I didn't just stop there, however. Knowledge is also power, so I learned everything I could about muggle science (if only so I could laugh more when I consistently break all their rules of physics with magic on an hourly basis). Chemistry was where I hit the jackpot though. I managed to concoct a number of formulas for various poisons even more deadly than Basilisk Venom.
I spent the next eight to ten decades or so of relative time consolidating everything I'd learned into a coherent fighting style. I trained with all the greatest warriors and mages throughout history, men and women both good and evil, all in the name of honing my skills. At this point, I am undoubtedly the deadliest warrior that has ever or will ever exist.
Of course, it wasn't all learning magic and training to fight, I did spend a lot of time enjoying the world and what it has to offer. All work and no play makes Harry an insane boy. Nothing is more relaxing than flying around (on a broom or on my own) and taking in the beauty of mother nature and the peace of the wild. And I've spent quite a few lifetimes just being an average man (and sometimes woman) as well and just enjoying the highs and lows of life. I've been married many times and had lots of wonderful children all across time. In fact, you know Draco Malfoy? The bratty kid who caused me so much trouble in my Hogwarts years? Yeah, I'm his great grandfather now. Take that, bitch! I fucked your great grandmum!

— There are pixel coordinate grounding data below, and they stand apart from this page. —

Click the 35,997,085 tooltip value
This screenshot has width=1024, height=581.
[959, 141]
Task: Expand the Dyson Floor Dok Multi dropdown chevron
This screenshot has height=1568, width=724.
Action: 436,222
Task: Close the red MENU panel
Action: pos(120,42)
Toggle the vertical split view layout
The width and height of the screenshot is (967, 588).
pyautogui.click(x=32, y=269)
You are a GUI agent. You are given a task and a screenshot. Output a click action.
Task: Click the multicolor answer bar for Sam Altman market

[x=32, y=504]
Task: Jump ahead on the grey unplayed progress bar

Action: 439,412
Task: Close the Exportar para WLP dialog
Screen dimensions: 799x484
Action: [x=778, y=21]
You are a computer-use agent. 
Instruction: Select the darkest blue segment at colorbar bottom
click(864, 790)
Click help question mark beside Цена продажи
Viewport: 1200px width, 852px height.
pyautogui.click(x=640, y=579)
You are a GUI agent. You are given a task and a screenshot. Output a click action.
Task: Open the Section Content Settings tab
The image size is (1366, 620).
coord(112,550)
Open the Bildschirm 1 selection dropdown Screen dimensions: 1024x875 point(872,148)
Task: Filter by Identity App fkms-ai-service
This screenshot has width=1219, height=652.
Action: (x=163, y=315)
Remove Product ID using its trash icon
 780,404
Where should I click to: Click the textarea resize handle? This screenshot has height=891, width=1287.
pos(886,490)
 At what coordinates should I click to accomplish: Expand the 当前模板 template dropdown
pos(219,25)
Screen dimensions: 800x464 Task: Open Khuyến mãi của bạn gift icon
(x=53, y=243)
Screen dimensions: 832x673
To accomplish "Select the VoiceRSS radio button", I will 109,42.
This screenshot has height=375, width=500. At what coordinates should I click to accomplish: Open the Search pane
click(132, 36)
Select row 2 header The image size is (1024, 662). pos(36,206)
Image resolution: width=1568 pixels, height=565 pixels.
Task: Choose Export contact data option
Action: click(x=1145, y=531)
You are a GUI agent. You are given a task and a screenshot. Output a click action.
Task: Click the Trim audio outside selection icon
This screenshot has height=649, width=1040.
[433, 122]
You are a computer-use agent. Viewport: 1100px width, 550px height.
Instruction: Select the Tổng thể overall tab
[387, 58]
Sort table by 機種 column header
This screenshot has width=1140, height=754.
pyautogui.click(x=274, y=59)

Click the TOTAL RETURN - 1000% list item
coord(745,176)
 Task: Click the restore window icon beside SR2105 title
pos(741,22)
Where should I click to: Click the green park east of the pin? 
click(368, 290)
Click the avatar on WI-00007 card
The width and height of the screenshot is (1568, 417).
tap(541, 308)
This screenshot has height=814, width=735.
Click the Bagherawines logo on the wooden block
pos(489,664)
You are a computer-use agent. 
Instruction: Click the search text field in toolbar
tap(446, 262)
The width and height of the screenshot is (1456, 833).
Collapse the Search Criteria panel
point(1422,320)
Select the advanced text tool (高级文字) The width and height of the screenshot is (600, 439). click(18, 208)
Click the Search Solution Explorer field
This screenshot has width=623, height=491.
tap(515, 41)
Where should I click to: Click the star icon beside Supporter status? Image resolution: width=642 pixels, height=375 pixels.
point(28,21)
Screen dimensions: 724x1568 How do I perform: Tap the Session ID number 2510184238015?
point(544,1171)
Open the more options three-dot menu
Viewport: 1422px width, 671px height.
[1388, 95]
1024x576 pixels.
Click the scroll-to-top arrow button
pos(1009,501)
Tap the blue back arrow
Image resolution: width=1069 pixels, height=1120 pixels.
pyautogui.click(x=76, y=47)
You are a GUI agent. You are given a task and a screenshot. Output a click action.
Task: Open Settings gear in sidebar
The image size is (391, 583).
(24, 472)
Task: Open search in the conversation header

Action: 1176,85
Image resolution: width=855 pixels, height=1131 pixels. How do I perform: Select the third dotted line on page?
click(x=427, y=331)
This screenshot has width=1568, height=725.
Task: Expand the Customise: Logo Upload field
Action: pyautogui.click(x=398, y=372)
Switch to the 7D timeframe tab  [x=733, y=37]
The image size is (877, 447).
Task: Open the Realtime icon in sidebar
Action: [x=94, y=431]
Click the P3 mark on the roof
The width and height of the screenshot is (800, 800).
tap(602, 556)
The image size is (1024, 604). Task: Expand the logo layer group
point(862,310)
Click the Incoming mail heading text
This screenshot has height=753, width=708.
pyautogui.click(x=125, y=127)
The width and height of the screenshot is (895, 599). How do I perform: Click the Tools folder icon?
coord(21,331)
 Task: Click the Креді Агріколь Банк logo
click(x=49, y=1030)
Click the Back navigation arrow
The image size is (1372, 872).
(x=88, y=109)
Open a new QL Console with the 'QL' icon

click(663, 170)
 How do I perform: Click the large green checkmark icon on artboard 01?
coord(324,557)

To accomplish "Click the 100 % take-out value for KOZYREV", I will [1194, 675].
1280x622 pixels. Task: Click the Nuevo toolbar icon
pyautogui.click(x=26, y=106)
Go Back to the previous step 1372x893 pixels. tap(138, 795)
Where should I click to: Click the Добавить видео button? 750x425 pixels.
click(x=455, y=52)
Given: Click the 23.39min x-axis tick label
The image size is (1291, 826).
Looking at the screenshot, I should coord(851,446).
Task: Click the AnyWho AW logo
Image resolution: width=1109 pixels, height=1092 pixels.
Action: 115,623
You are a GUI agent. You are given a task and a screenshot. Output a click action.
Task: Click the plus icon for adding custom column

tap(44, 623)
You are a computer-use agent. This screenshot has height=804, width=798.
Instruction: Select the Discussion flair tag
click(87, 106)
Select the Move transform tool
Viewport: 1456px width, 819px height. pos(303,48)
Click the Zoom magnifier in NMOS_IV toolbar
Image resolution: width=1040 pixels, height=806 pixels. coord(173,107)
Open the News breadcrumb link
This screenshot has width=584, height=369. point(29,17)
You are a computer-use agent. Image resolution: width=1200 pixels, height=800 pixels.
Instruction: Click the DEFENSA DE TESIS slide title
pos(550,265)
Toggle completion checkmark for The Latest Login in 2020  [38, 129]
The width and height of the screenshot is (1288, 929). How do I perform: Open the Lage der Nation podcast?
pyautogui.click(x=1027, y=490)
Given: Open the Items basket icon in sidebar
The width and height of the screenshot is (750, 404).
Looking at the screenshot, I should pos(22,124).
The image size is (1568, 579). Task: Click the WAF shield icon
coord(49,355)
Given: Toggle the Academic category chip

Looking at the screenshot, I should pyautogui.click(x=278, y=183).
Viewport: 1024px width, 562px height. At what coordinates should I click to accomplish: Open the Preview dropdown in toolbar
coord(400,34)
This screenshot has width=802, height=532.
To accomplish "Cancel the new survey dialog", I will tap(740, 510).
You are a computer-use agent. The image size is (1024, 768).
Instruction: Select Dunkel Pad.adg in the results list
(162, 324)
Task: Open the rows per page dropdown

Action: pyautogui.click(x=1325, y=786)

I have no doubt that all this training is overkill to the extreme just for ol' Voldy and his Death Munchers, but it was fun to learn if nothing else. I've been traveling through time for so long now that I've long since forgotten how old I am. Not that age means anything to me, given Chronomancy and all, mind you. Regardless, it's been a very long time since I've been back to the Voldemort era. After all my travels, after everything I've learned, after everything I've seen and accomplished, I think it's finally time for me to go home and correct the mistakes of my past.
Yeah, so I haven't written anything in quite a while, but I was scrolling through my old ideas folder on a whim and found this. Thought it was pretty funny so I figured I'd post it cuz why not.